Directions: Reproduce the entries below exactly, but only from the line containing "How do I perform: Click the ПРОИЗВОДИТЕЛЬНОСТЬ/" to the line containing "Select the message", inclusive.

Stored data
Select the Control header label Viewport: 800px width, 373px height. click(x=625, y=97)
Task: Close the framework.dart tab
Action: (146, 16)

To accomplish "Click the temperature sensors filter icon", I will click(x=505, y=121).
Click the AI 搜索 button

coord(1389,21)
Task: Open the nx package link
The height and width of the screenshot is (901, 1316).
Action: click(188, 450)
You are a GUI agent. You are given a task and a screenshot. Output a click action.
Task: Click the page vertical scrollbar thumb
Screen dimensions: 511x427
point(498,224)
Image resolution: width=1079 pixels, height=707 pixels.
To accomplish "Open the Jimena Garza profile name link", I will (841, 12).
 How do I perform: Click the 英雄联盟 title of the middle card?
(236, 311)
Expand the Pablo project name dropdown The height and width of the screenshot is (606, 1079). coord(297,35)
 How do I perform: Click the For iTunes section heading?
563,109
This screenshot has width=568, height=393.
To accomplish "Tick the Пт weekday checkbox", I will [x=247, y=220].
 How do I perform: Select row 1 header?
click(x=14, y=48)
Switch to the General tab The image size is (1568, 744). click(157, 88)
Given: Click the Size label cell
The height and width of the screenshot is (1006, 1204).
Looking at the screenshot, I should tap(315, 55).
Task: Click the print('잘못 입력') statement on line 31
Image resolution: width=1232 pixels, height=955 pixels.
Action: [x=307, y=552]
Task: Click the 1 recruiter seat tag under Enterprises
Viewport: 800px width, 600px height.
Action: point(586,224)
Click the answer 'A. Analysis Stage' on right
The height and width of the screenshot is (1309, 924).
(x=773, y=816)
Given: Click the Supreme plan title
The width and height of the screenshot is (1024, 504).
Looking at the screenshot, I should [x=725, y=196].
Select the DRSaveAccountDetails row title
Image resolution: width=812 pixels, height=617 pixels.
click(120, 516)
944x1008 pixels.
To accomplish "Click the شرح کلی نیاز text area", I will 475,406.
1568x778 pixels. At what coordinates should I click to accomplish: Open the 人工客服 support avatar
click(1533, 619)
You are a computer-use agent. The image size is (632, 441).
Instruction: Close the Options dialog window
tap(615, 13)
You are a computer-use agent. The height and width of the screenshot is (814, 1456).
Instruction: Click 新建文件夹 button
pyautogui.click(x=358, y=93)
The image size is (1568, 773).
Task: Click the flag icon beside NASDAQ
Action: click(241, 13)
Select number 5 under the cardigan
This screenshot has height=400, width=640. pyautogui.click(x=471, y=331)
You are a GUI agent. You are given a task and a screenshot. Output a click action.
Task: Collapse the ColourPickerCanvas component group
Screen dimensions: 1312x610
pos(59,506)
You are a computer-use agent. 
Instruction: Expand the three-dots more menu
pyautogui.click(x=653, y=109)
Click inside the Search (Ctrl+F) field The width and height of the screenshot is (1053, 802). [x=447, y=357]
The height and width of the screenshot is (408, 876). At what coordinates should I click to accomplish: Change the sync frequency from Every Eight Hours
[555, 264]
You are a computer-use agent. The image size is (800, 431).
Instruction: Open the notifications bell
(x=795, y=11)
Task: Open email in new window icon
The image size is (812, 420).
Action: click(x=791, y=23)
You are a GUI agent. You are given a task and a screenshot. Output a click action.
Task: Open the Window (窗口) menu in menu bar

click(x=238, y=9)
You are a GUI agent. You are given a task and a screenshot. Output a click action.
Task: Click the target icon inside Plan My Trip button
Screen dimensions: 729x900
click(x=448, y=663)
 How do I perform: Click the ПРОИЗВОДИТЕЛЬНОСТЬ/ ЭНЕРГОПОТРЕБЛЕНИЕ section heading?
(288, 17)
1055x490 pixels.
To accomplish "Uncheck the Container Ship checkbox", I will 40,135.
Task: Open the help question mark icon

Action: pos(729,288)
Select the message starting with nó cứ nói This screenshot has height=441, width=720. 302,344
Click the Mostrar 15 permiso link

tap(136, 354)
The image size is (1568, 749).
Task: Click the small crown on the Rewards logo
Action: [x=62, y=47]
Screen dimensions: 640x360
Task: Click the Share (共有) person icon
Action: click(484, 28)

Exercise result:
 How do I perform: Click the ПРОИЗВОДИТЕЛЬНОСТЬ/ ЭНЕРГОПОТРЕБЛЕНИЕ section heading?
(288, 17)
1055x490 pixels.
To accomplish "Uncheck the Container Ship checkbox", I will 40,135.
Task: Open the help question mark icon

Action: pos(729,288)
Select the message starting with nó cứ nói This screenshot has height=441, width=720. 302,344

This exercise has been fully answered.